* _TASK TO COMPLETE_: Retyping the records exactly, down to the last line, is the whole job.
____ RECORDS
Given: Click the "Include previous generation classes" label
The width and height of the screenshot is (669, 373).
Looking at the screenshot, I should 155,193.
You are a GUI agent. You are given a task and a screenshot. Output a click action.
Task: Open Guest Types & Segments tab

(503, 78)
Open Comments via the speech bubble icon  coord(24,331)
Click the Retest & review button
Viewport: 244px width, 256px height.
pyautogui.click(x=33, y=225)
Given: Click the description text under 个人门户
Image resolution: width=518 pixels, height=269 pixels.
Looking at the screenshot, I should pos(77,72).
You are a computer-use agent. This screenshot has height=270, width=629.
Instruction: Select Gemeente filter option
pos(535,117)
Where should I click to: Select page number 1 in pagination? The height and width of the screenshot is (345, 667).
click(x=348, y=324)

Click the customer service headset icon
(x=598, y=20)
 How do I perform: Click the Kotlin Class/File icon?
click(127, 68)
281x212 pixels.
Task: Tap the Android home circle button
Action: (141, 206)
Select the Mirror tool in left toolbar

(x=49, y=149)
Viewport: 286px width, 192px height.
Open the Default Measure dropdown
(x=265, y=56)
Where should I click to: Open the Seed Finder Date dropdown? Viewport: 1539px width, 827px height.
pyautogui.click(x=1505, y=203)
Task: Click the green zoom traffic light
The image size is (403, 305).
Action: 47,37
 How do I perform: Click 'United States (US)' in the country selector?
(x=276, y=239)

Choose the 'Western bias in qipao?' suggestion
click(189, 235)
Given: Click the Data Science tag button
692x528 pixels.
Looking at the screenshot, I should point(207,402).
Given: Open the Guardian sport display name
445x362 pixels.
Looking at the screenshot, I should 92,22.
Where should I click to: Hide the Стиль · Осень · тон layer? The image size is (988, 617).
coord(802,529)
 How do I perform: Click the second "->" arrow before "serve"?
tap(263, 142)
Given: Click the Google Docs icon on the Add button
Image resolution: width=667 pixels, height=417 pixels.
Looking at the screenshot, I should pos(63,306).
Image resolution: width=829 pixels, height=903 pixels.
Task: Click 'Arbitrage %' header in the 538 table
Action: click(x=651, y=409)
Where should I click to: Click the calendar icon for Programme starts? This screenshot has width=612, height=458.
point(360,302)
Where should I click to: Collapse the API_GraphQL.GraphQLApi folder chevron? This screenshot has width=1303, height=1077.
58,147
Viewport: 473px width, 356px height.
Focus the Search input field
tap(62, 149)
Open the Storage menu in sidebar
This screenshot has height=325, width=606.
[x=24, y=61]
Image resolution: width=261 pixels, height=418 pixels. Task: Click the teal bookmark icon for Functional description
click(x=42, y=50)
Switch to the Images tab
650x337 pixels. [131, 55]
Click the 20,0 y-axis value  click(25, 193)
________
* _THE ANSWER_:
Given: Click the "Include previous generation classes" label
The width and height of the screenshot is (669, 373).
Looking at the screenshot, I should 155,193.
You are a GUI agent. You are given a task and a screenshot. Output a click action.
Task: Open Guest Types & Segments tab

(503, 78)
Open Comments via the speech bubble icon  coord(24,331)
Click the Retest & review button
Viewport: 244px width, 256px height.
pyautogui.click(x=33, y=225)
Given: Click the description text under 个人门户
Image resolution: width=518 pixels, height=269 pixels.
Looking at the screenshot, I should pos(77,72).
You are a computer-use agent. This screenshot has height=270, width=629.
Instruction: Select Gemeente filter option
pos(535,117)
Where should I click to: Select page number 1 in pagination? The height and width of the screenshot is (345, 667).
click(x=348, y=324)

Click the customer service headset icon
(x=598, y=20)
 How do I perform: Click the Kotlin Class/File icon?
click(127, 68)
281x212 pixels.
Task: Tap the Android home circle button
Action: (141, 206)
Select the Mirror tool in left toolbar

(x=49, y=149)
Viewport: 286px width, 192px height.
Open the Default Measure dropdown
(x=265, y=56)
Where should I click to: Open the Seed Finder Date dropdown? Viewport: 1539px width, 827px height.
pyautogui.click(x=1505, y=203)
Task: Click the green zoom traffic light
The image size is (403, 305).
Action: 47,37
 How do I perform: Click 'United States (US)' in the country selector?
(x=276, y=239)

Choose the 'Western bias in qipao?' suggestion
click(189, 235)
Given: Click the Data Science tag button
692x528 pixels.
Looking at the screenshot, I should point(207,402).
Given: Open the Guardian sport display name
445x362 pixels.
Looking at the screenshot, I should 92,22.
Where should I click to: Hide the Стиль · Осень · тон layer? The image size is (988, 617).
coord(802,529)
 How do I perform: Click the second "->" arrow before "serve"?
tap(263, 142)
Given: Click the Google Docs icon on the Add button
Image resolution: width=667 pixels, height=417 pixels.
Looking at the screenshot, I should pos(63,306).
Image resolution: width=829 pixels, height=903 pixels.
Task: Click 'Arbitrage %' header in the 538 table
Action: click(x=651, y=409)
Where should I click to: Click the calendar icon for Programme starts? This screenshot has width=612, height=458.
point(360,302)
Where should I click to: Collapse the API_GraphQL.GraphQLApi folder chevron? This screenshot has width=1303, height=1077.
58,147
Viewport: 473px width, 356px height.
Focus the Search input field
tap(62, 149)
Open the Storage menu in sidebar
This screenshot has height=325, width=606.
[x=24, y=61]
Image resolution: width=261 pixels, height=418 pixels. Task: Click the teal bookmark icon for Functional description
click(x=42, y=50)
Switch to the Images tab
650x337 pixels. [131, 55]
Click the 20,0 y-axis value  click(25, 193)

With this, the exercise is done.